Generate Podcast From Any Webpage Using NotebookLlama

NotebookLlama workflow

NotebookLlama, an open source version of Google NotebookLM deploys Meta’s Llama recipe for NotebookLM on the Llama family of models. Previously I used the NotebookLM to generate a podcast. I decided to build it from scratch using NotebookLlama workflow to generate a podcast from webpage content.

Workflow:

  1. Read webpage content.
  2. Transcript Writer: Use Llama-3.1-8B-Instruct model to write a podcast transcript from the text
  3. Dramatic Re-Writer: Use Llama-3.1-8B-Instruct model to make the transcript more dramatic
  4. Text-To-Speech: Use parler-tts/parler-tts-mini-v1 and bark/suno to generate a conversational podcast

Much of the code in this example is sourced from the NotebookLlama repo.

Environment Setup

I built the pipeline in Google Colab using L4 GPU. Copy of the code can be found here.

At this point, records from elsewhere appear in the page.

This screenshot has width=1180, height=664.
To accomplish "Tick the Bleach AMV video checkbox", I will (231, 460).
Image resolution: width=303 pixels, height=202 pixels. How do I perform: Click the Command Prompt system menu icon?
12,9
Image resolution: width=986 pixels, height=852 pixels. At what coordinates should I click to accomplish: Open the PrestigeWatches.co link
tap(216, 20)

Install optimum and transformers

!pip3 install optimum
!pip install transformers==4.43.3
!pip install -U flash-attn --no-build-isolation

Note, if torch version is not 2.4.0+cu121, it’ll get stuck when install flash-attn as it can’t figure out which version to install. To reinstall torch:

!pip uninstall -y torch torchvision torchaudio
!pip install torch==2.4.0 torchvision torchaudio --index-url https://download.pytorch.org/whl/cu121

Import necessary libraries

from IPython.display import Audio
import IPython.display as ipd
import json
import io
import numpy as np
import pickle
from tqdm import tqdm
from accelerate import Accelerator
import transformers
from transformers import BarkModel, AutoProcessor, AutoTokenizer
from parler_tts import ParlerTTSForConditionalGeneration
import warnings

warnings.filterwarnings('ignore')

If you run into an error ModuleNotFoundError: No module named 'TTS' you need to install the latest Parler-TTS, a lightweight text-to-speech (TTS) model that can generate high-quality, natural sounding speech in the style of a given speaker. To install, follow the instruction on Parler-TTS Github:

!pip install git+https://github.com/huggingface/parler-tts.git

Load Webpage

I extract the content from this web article about AI Safety and Canadian AI Safety Institute.

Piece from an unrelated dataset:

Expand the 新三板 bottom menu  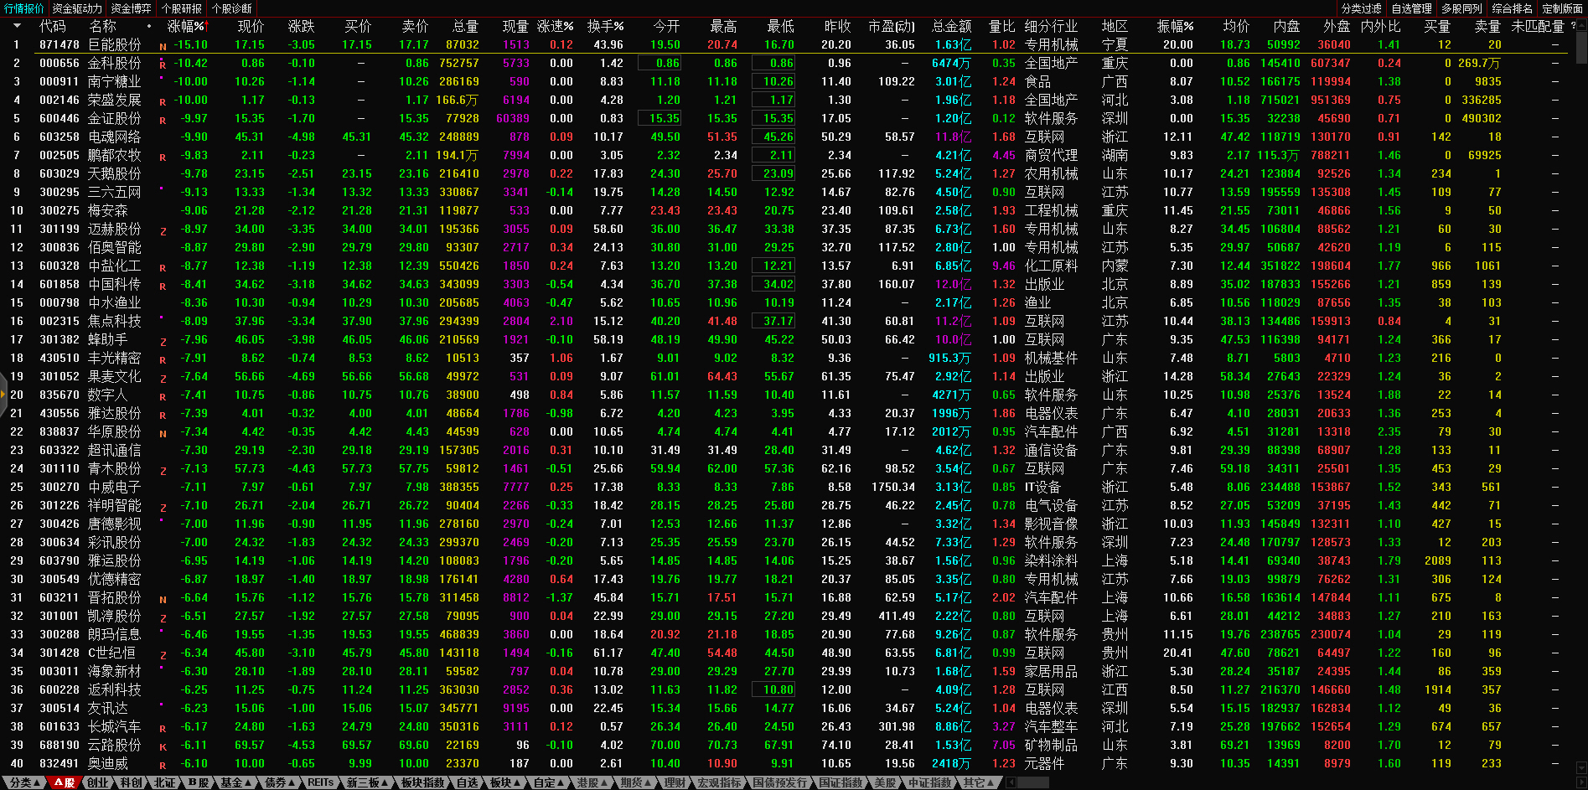367,782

# Extract webpage content (main content, no navigation bars)
import requests
from bs4 import BeautifulSoup

def get_main_content(url):
    try:
        # Fetch the webpage
        response = requests.get(url)
        response.raise_for_status()  # Check if the request was successful

        # Parse the HTML content
        soup = BeautifulSoup(response.text, 'html.parser')

        # Attempt to find the main content
        main_content = soup.find('main') or soup.find('article')

        # If no <main> or <article> tag is found, try common class names
        if not main_content:
            main_content = soup.find('div', class_='content') or \
                           soup.find('div', class_='main-content') or \
                           soup.find('div', class_='article-content')

        # Get text from the identified main content
        if main_content:
            text = main_content.get_text(separator='\n', strip=True)
            return text
        else:
            print("Main content not found.")
            return None

    except requests.exceptions.RequestException as e:
        print(f"Error fetching the webpage: {e}")
        return None

# Webpage to be extract
url = 'https://srinstitute.utoronto.ca/news/reflections-canadian-ai-safety-institute'
main_text = get_main_content(url)

if main_text:
    print(main_text)

Write Transcript

I use the Llama-3.1-8B-Instruct model to take the webpage text and convert it into a podcast transcript. The bigger Llama-3.1-70B-Instruct model could produce better results but will take more time.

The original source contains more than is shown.